[Stored records]
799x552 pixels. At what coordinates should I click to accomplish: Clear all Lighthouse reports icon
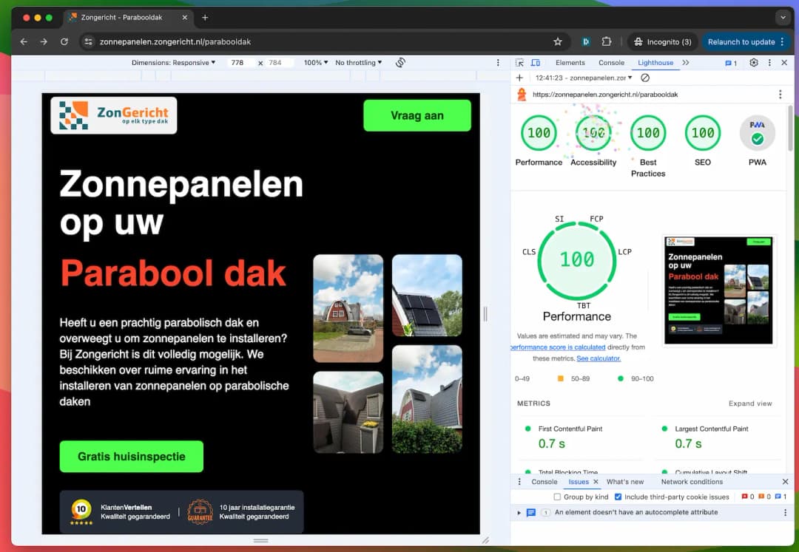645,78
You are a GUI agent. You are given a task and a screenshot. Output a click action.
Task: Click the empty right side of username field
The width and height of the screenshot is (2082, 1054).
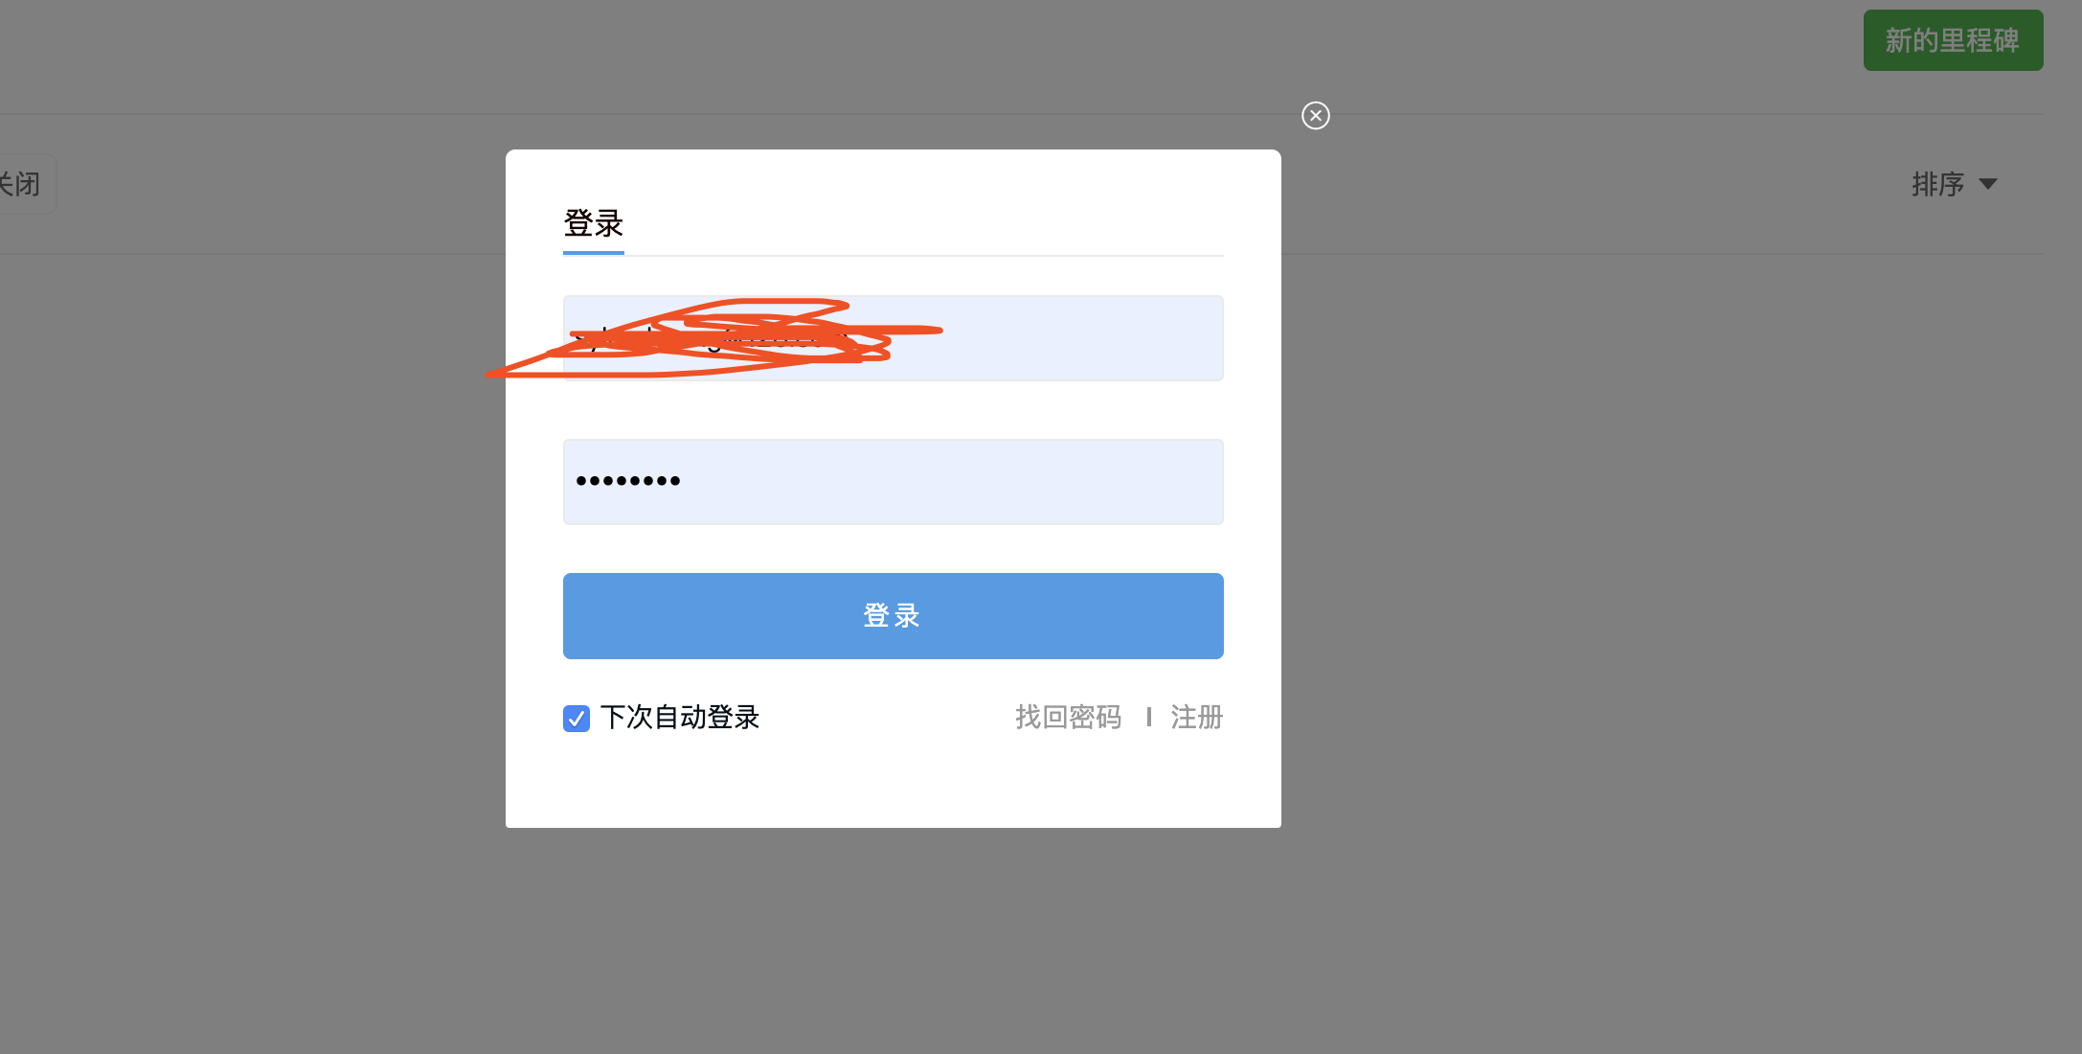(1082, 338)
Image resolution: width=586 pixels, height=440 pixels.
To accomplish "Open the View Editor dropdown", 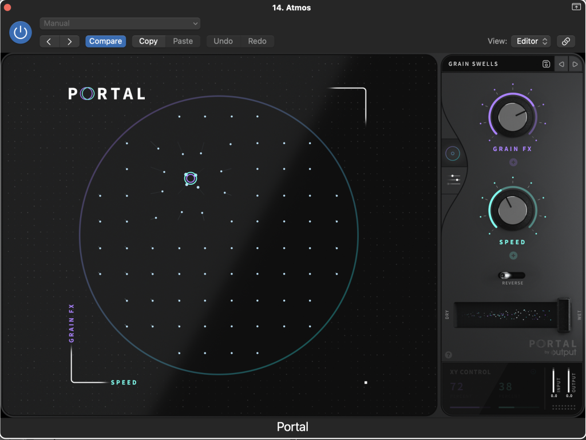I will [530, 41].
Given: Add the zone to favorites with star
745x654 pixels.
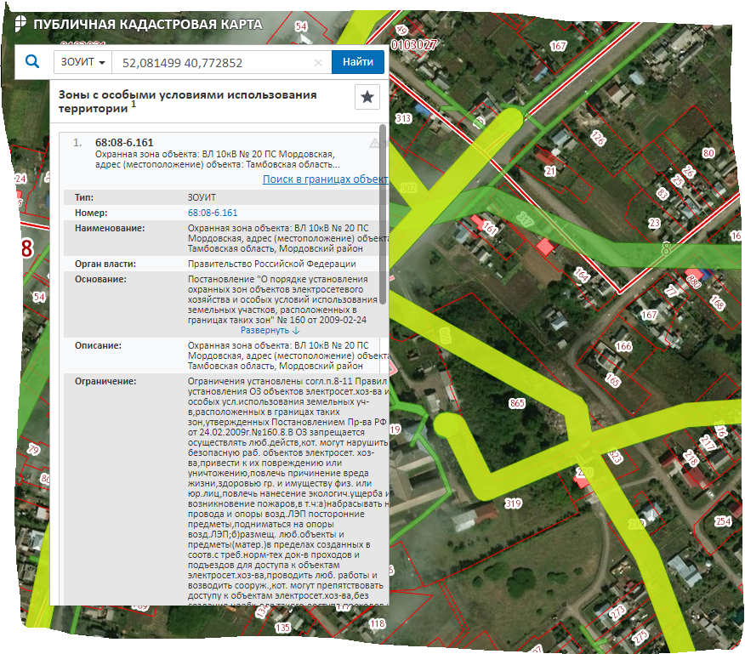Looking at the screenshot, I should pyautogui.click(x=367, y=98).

[Task directions] Take the line that contains "Given: Add the zone to favorites with star" as the first and the last line of the records as the end, and please quote those lines exactly, pictures omitted.

[Exercise answer]
Given: Add the zone to favorites with star
745x654 pixels.
Looking at the screenshot, I should pyautogui.click(x=367, y=98).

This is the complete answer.